Dans le numéro de février-mars 1964 des Lettres nouvelles, revue de Maurice Nadeau, on trouve un texte (traduit par Erik Veaux) d'une grande clarté d'Egon Naganowski, « La nuit au bord du fleuve de la vie » consacré au réputé très difficile Finnegans Wake de Joyce. Je ne sais plus exactement comme je suis entré en possession de cet ouvrage ; peut-être était-ce pour le texte de Malcolm Lowry ouvrant le volume (ou pour Enzesberger, plus que pour Boulez, Moravia ou Michel Bernard (probablement Tournier)). On y peut lire un résumé extraordinairement limpide de l'action se déroulant dans le roman. (Il fallait évidemment que ce papier passionnant fût publié en deux parties... de sorte qu'il me reste à dégotter le numéro d'avril-mai 1964...)
« Quand, en 1923, le sculpteur August Suter demanda à Joyce quelle serait la structure de l'œuvre à laquelle il travaillait déjà, l'écrivain répondit : "Je n'en ai pas la moindre idée.
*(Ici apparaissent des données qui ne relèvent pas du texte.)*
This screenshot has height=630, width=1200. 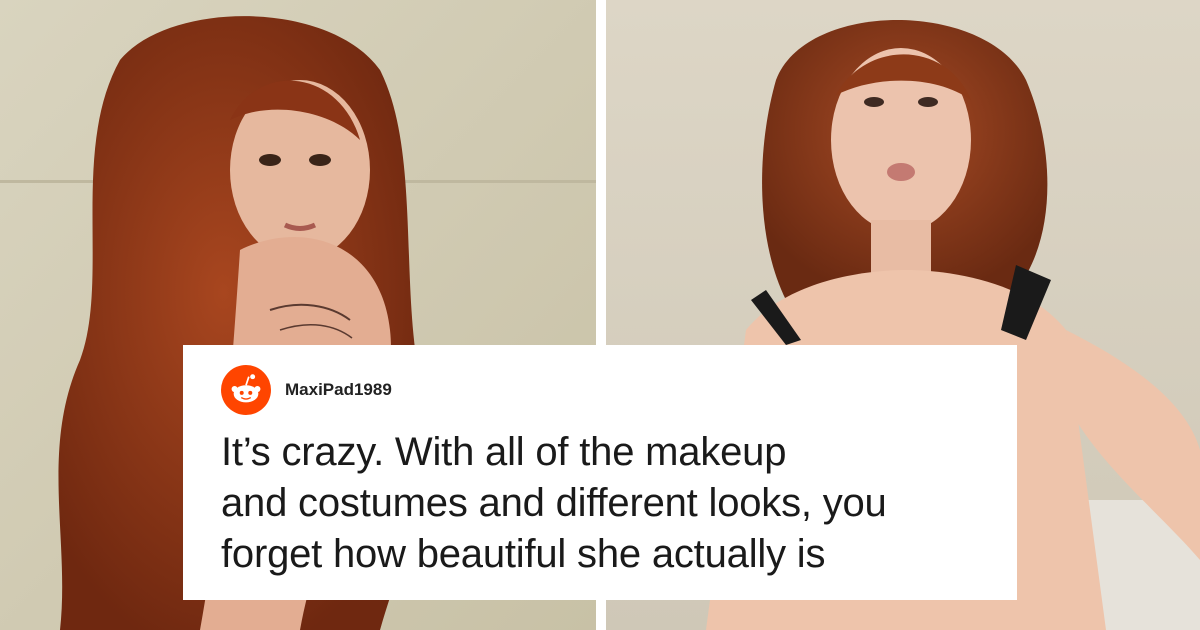 What do you see at coordinates (599, 390) in the screenshot?
I see `comment-header: MaxiPad1989` at bounding box center [599, 390].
Elle me fait penser à une montagne où je creuse des tunnels dans diverses directions, mais en ignorant ce que je trouverai." Cette technique du "percement de tunnel" provenait entre autres de ce que l'auteur, ainsi qu'il ressort du travail de collationnement donné en appendice au livre d'Ellmann, a créé divers fragments sans suivre l'ordre de leur présentation : ainsi, par exemple, le début du roman ne fut écrit qu'en 1926, les parties centrales dans les années 1923-24, etc... Joyce sautait d'un passage à l'autre, revenant au premier livre ou bien passant au dernier. C'est une méthode analogue qu'il faut appliquer si l'on veut présenter un récit très général de ce qui " se passe" dans ce livre-rêve. »
Il s'agit en somme de percer des tunnels dans le fleuve de la vie.